_EXTRACTED ENTRIES_
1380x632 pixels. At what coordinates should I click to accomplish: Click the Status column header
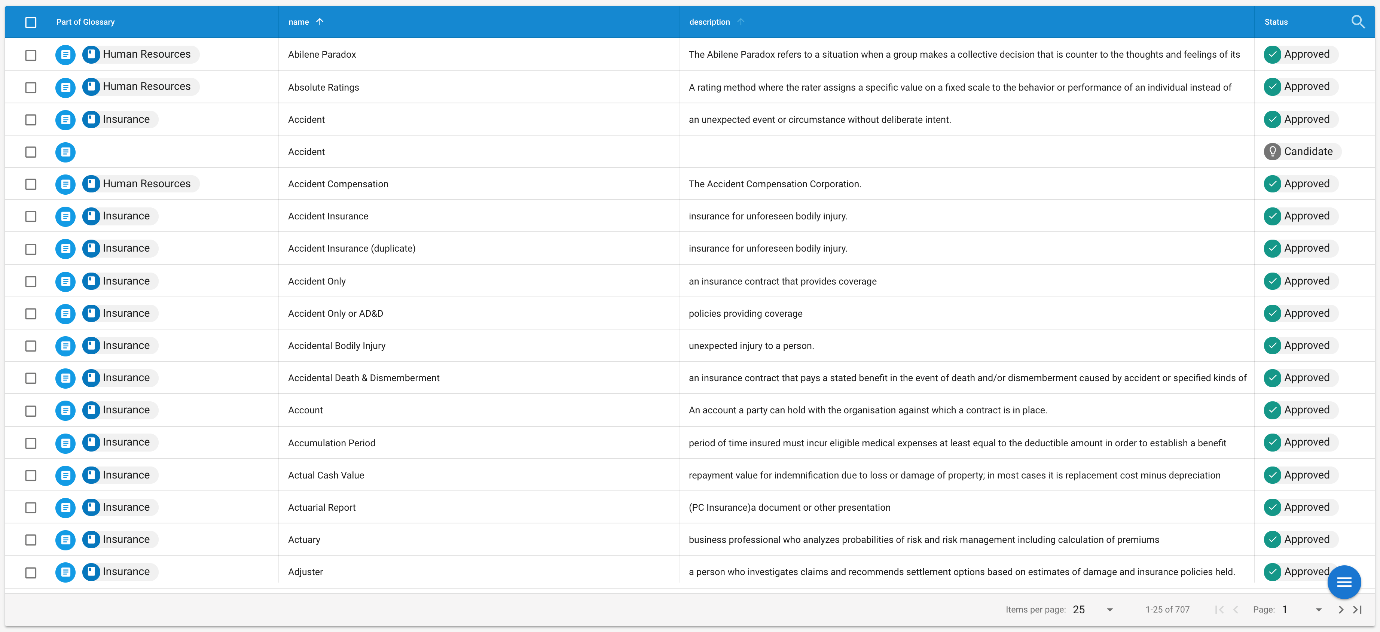tap(1276, 22)
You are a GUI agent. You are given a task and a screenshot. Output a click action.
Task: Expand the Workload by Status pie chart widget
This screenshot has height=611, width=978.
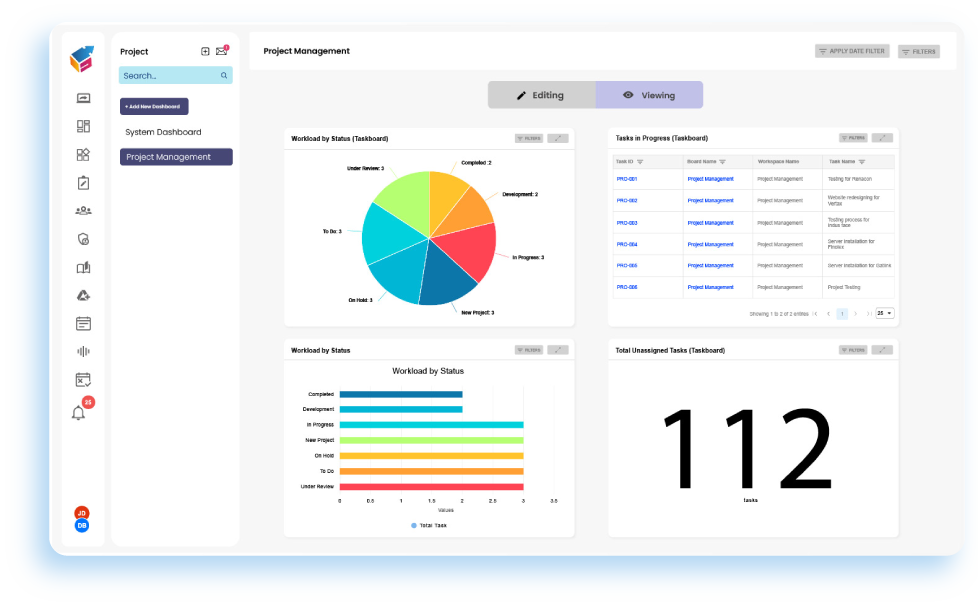[x=559, y=138]
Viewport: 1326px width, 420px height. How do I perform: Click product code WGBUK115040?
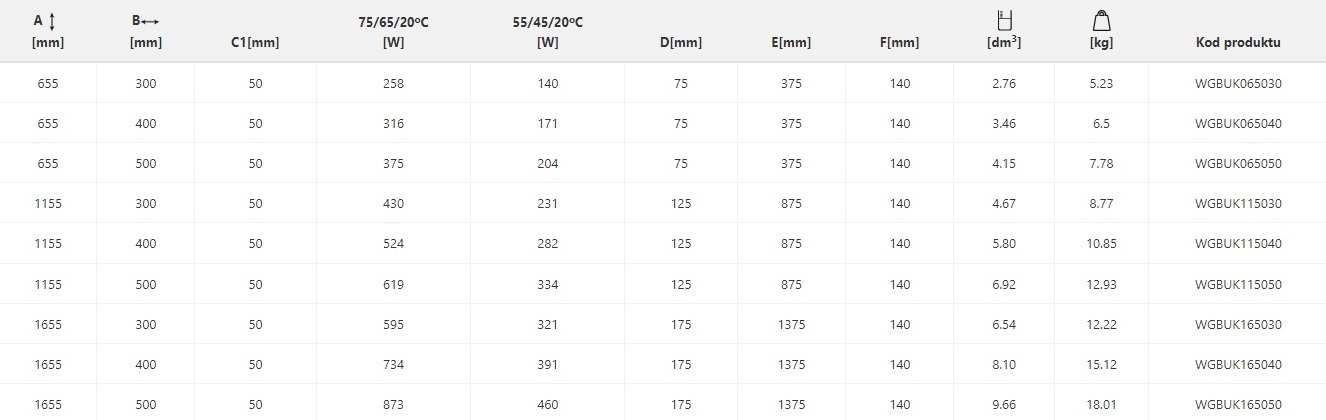tap(1238, 244)
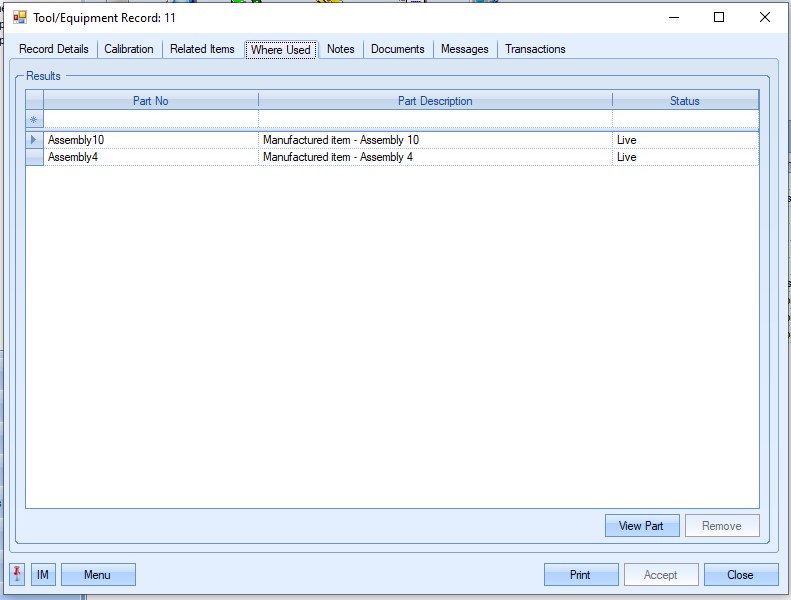This screenshot has height=600, width=791.
Task: Sort by Part Description column header
Action: pyautogui.click(x=435, y=101)
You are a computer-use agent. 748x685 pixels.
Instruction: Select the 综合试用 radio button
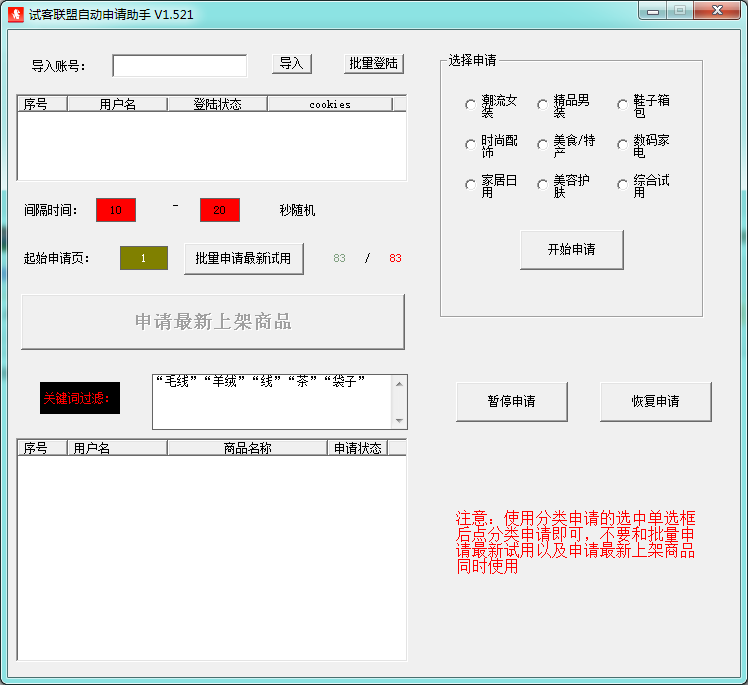pos(623,185)
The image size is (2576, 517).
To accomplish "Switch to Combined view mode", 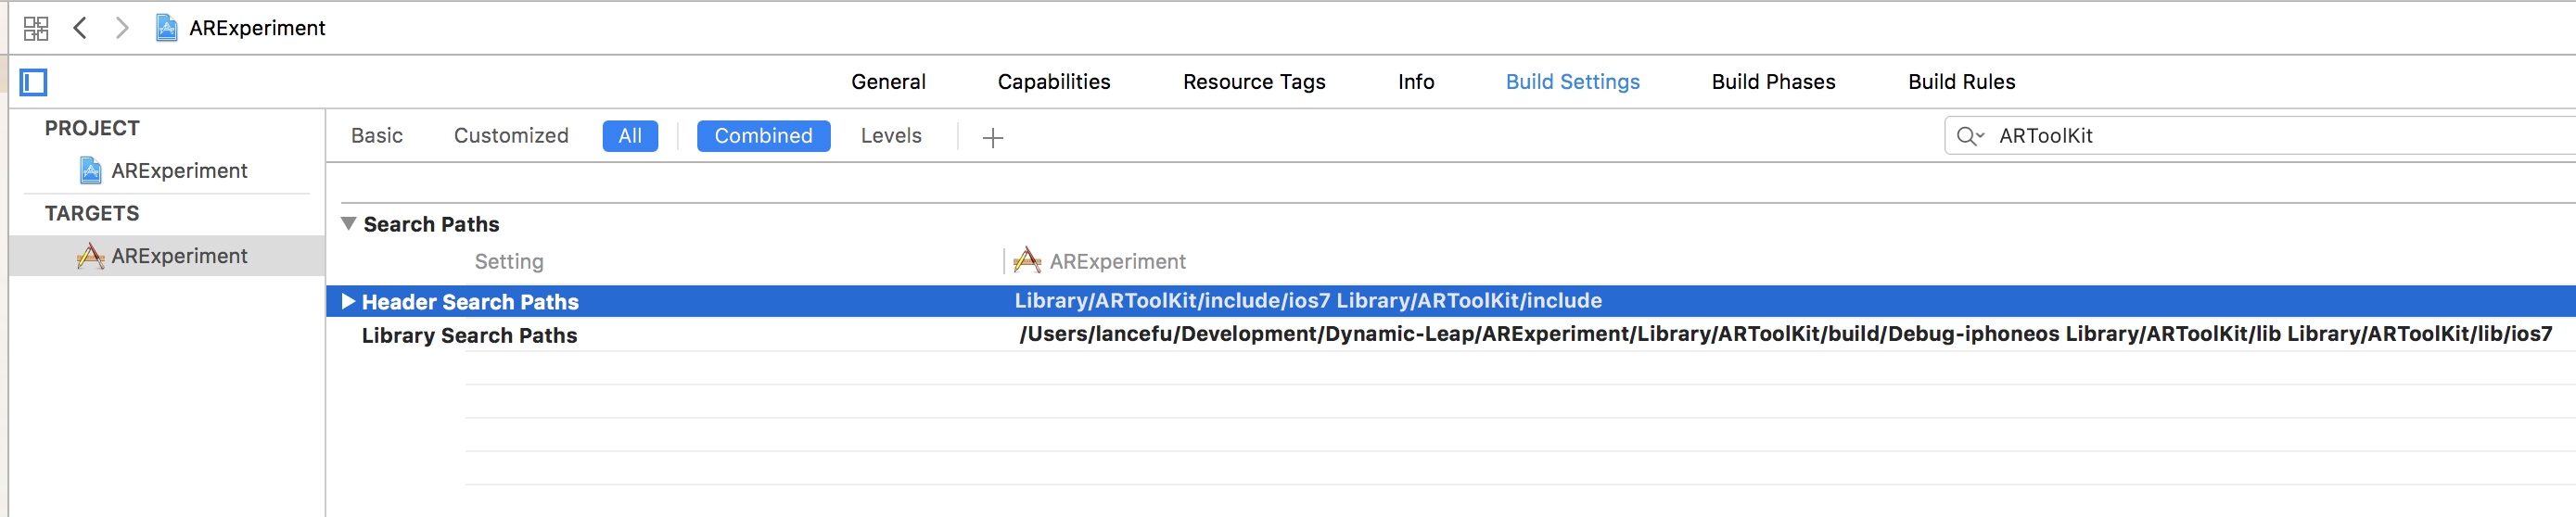I will pyautogui.click(x=763, y=136).
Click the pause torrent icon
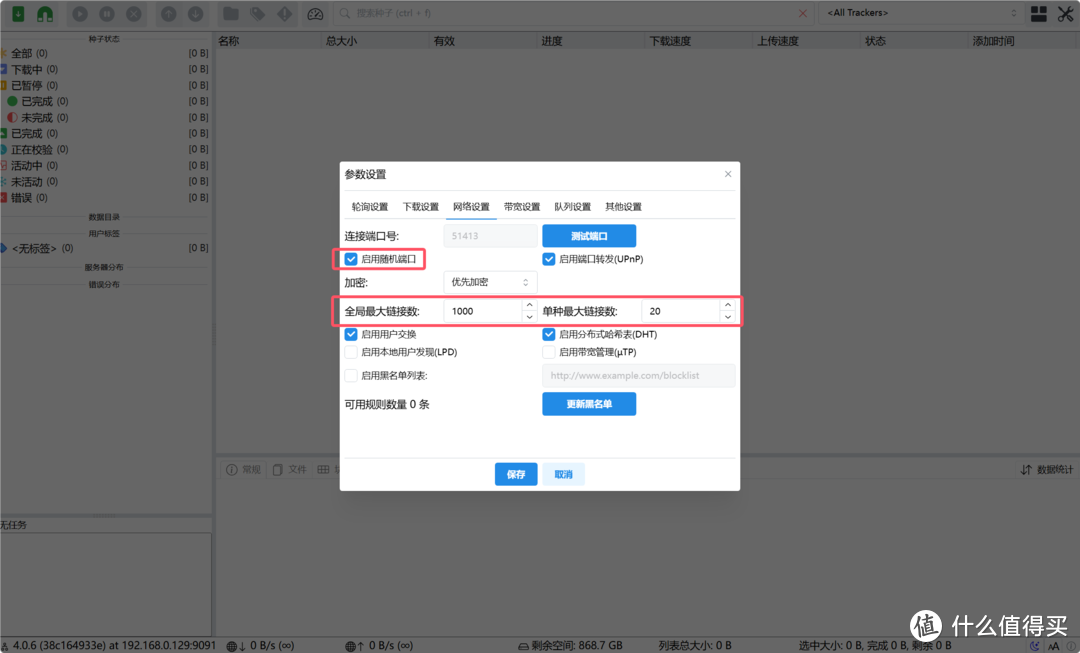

_WHAT THIS TASK INVOLVES_
Work out how many lines in the entries contain the string "agent", then reply with that number and nothing more.

_REPLY TO THE EXERCISE_
2